Saved entries
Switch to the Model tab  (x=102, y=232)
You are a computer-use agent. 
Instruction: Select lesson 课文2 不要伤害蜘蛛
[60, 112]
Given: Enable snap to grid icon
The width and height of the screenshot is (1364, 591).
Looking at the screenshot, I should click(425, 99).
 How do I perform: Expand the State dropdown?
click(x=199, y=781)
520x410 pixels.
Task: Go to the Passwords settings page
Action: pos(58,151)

▶ [WORK ORDER]:
Write out every line of the data again, exactly as it reads.

▶ [TASK ANSWER]:
Switch to the Model tab  (x=102, y=232)
You are a computer-use agent. 
Instruction: Select lesson 课文2 不要伤害蜘蛛
[60, 112]
Given: Enable snap to grid icon
The width and height of the screenshot is (1364, 591).
Looking at the screenshot, I should click(425, 99).
 How do I perform: Expand the State dropdown?
click(x=199, y=781)
520x410 pixels.
Task: Go to the Passwords settings page
Action: pos(58,151)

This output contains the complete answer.